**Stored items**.
Start of Block

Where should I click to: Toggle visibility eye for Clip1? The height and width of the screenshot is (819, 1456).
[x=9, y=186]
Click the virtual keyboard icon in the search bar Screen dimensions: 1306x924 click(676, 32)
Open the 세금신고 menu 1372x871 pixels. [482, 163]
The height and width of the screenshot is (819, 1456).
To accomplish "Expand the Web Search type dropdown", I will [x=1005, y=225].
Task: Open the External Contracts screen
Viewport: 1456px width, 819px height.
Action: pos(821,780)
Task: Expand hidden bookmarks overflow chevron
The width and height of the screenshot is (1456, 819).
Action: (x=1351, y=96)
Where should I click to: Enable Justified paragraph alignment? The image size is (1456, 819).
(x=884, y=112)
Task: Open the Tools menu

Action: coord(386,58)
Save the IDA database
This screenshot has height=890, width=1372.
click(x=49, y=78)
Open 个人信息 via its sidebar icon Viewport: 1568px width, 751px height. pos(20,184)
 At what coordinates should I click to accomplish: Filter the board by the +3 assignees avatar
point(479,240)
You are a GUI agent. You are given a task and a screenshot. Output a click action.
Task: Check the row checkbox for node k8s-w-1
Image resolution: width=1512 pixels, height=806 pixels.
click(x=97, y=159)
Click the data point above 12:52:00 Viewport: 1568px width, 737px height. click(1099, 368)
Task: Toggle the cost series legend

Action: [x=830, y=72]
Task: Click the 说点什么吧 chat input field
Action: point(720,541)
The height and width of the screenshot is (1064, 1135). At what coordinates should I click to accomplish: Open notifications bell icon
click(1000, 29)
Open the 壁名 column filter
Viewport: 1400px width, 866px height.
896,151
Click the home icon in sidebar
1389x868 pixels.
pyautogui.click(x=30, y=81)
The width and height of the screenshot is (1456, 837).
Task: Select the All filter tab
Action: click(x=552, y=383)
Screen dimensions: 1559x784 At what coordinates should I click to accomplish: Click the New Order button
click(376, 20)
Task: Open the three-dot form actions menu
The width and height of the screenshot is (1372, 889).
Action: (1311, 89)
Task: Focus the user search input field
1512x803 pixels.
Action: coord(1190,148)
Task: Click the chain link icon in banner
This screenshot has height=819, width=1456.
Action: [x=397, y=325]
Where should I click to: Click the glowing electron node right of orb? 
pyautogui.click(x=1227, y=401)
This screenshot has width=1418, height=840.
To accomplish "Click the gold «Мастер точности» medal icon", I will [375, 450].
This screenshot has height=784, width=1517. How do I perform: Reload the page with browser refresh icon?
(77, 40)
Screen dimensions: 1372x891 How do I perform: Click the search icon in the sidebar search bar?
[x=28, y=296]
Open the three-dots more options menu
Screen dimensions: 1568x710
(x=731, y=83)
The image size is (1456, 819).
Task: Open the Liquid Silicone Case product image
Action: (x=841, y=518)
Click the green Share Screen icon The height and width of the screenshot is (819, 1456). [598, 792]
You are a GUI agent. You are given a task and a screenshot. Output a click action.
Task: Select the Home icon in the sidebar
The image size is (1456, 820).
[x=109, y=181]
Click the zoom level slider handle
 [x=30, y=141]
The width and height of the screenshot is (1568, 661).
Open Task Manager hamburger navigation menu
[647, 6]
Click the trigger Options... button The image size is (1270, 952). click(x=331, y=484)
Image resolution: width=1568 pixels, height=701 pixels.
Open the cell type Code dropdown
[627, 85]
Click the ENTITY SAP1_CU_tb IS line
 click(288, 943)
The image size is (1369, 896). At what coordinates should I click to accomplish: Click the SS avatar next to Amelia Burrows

End of Block

**WHAT TO WORK ON**. Retype all of the data word for word.

**TASK OUTPUT**.
Where should I click to: Toggle visibility eye for Clip1? The height and width of the screenshot is (819, 1456).
[x=9, y=186]
Click the virtual keyboard icon in the search bar Screen dimensions: 1306x924 click(676, 32)
Open the 세금신고 menu 1372x871 pixels. [482, 163]
The height and width of the screenshot is (819, 1456).
To accomplish "Expand the Web Search type dropdown", I will [x=1005, y=225].
Task: Open the External Contracts screen
Viewport: 1456px width, 819px height.
Action: pos(821,780)
Task: Expand hidden bookmarks overflow chevron
The width and height of the screenshot is (1456, 819).
Action: (x=1351, y=96)
Where should I click to: Enable Justified paragraph alignment? The image size is (1456, 819).
(x=884, y=112)
Task: Open the Tools menu

Action: coord(386,58)
Save the IDA database
This screenshot has height=890, width=1372.
click(x=49, y=78)
Open 个人信息 via its sidebar icon Viewport: 1568px width, 751px height. pos(20,184)
 At what coordinates should I click to accomplish: Filter the board by the +3 assignees avatar
point(479,240)
You are a GUI agent. You are given a task and a screenshot. Output a click action.
Task: Check the row checkbox for node k8s-w-1
Image resolution: width=1512 pixels, height=806 pixels.
click(x=97, y=159)
Click the data point above 12:52:00 Viewport: 1568px width, 737px height. click(1099, 368)
Task: Toggle the cost series legend

Action: [x=830, y=72]
Task: Click the 说点什么吧 chat input field
Action: point(720,541)
The height and width of the screenshot is (1064, 1135). At what coordinates should I click to accomplish: Open notifications bell icon
click(1000, 29)
Open the 壁名 column filter
Viewport: 1400px width, 866px height.
896,151
Click the home icon in sidebar
1389x868 pixels.
pyautogui.click(x=30, y=81)
The width and height of the screenshot is (1456, 837).
Task: Select the All filter tab
Action: click(x=552, y=383)
Screen dimensions: 1559x784 At what coordinates should I click to accomplish: Click the New Order button
click(376, 20)
Task: Open the three-dot form actions menu
The width and height of the screenshot is (1372, 889).
Action: (1311, 89)
Task: Focus the user search input field
1512x803 pixels.
Action: coord(1190,148)
Task: Click the chain link icon in banner
This screenshot has height=819, width=1456.
Action: [x=397, y=325]
Where should I click to: Click the glowing electron node right of orb? 
pyautogui.click(x=1227, y=401)
This screenshot has width=1418, height=840.
To accomplish "Click the gold «Мастер точности» medal icon", I will [375, 450].
This screenshot has height=784, width=1517. How do I perform: Reload the page with browser refresh icon?
(77, 40)
Screen dimensions: 1372x891 How do I perform: Click the search icon in the sidebar search bar?
[x=28, y=296]
Open the three-dots more options menu
Screen dimensions: 1568x710
(x=731, y=83)
The image size is (1456, 819).
Task: Open the Liquid Silicone Case product image
Action: (x=841, y=518)
Click the green Share Screen icon The height and width of the screenshot is (819, 1456). [598, 792]
You are a GUI agent. You are given a task and a screenshot. Output a click action.
Task: Select the Home icon in the sidebar
The image size is (1456, 820).
[x=109, y=181]
Click the zoom level slider handle
 [x=30, y=141]
The width and height of the screenshot is (1568, 661).
Open Task Manager hamburger navigation menu
[647, 6]
Click the trigger Options... button The image size is (1270, 952). click(x=331, y=484)
Image resolution: width=1568 pixels, height=701 pixels.
Open the cell type Code dropdown
[627, 85]
Click the ENTITY SAP1_CU_tb IS line
 click(288, 943)
The image size is (1369, 896). At what coordinates should I click to accomplish: Click the SS avatar next to Amelia Burrows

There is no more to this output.